Mechanobiology of organelles

Our laboratory is interested in understanding how cells and its organelles sense and adapt to mechanical signals in physiological and pathological processes.  

• Mechanical signals are intrinsically coupled to biochemical reactions. The dynamic behavior of cells is governed by biochemical processes that orchestrate virtually all cellular functions. However, molecular function is modulated not only by biochemical cues but also by mechanical stimuli. Cells, organelles, macromolecular assemblies, and even individual molecules exhibit a high degree of sensitivity to mechanical forces, such as hydrostatic pressure or tensile strain. For instance, mechanical deformation of the nucleus has been shown to rapidly influence gene expression, reflecting the capacity of biomolecules to detect and respond to external mechanical inputs.

• How do cells respond and adapt to mechanical stress? To sense and respond to mechanical stimuli, cells rely on mechanosensitive and mechanoresponsive molecules, some of which have been characterized by our group (Echarri A. et al., Nature Communications, 2019; García-García et al., Nature Communications, 2022; Echarri A., Biomolecules, 2022).

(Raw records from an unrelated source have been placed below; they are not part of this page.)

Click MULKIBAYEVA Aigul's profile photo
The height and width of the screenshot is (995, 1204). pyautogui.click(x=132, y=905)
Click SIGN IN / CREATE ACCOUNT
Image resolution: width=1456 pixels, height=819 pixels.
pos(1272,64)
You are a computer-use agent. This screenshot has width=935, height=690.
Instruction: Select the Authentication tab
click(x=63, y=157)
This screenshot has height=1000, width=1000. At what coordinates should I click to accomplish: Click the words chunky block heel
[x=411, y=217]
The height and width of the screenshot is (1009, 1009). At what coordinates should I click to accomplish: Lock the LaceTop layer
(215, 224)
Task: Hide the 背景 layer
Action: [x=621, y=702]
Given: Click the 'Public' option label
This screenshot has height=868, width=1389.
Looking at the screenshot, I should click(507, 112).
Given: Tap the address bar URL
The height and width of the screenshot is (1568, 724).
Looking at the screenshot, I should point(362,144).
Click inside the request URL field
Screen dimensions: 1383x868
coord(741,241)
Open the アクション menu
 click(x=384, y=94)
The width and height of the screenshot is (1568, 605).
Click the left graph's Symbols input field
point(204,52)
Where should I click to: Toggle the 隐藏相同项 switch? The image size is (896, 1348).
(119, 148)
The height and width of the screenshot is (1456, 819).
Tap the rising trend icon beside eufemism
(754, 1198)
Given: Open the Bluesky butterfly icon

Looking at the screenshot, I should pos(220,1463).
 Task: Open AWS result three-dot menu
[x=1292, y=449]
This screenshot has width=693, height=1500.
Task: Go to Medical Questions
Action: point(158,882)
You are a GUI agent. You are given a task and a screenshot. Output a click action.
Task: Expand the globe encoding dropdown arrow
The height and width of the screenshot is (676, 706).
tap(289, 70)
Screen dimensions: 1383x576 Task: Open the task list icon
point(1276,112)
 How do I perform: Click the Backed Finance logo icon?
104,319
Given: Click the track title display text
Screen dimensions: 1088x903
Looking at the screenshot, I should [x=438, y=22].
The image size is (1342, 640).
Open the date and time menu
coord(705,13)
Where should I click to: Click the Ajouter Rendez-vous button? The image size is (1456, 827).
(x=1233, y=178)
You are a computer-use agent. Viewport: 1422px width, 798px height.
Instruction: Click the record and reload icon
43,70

Mechanosensitive molecules can undergo physical deformation, such as stretching, which alters their conformation and function—for example, by increasing their affinity for a substrate or exposing novel binding sites for interacting partners. These conformational changes are subsequently translated into biochemical signals in a process known as mechanotransduction, which constitutes a molecular mechanism by which cells interpret and adapt to both external and internal mechanical cues.    

   

• Human diseases and mechanical stress. Mechanotransduction pathways play a fundamental role in numerous physiological processes, including cell proliferation, differentiation, aging, inflammation, migration, and metabolism. Consequently, mutations in genes encoding components of these pathways are frequently associated with a range of human diseases, such as premature aging syndromes, muscular dystrophies, lipodystrophies, cardiac dysfunction, and cancer (García-García et al., Nature Communications, 2022). Therefore, elucidating the molecular mechanisms underlying the physiological and pathological adaptation of cells to mechanical cues is essential for understanding disease etiology and identifying potential therapeutic targets. 

• Our current projects. Despite recent advances, our understanding of mechanotransduction pathways operating within cellular organelles and other subcellular structures remains limited (Biomolecules, 2022, Current Opinion in Cell Biology, 2020). Through integrative bioinformatic analyses, we have identified several candidate pathways potentially involved in cellular mechanotransduction. We are currently studying how the nucleus, specifically the nuclear envelope, adapts to different types of stress, including mechanical stress. In addition, we are investigating the relationship between mechanical stress and the ability of tumor cells to evade the immune response (see specific research lines for further details).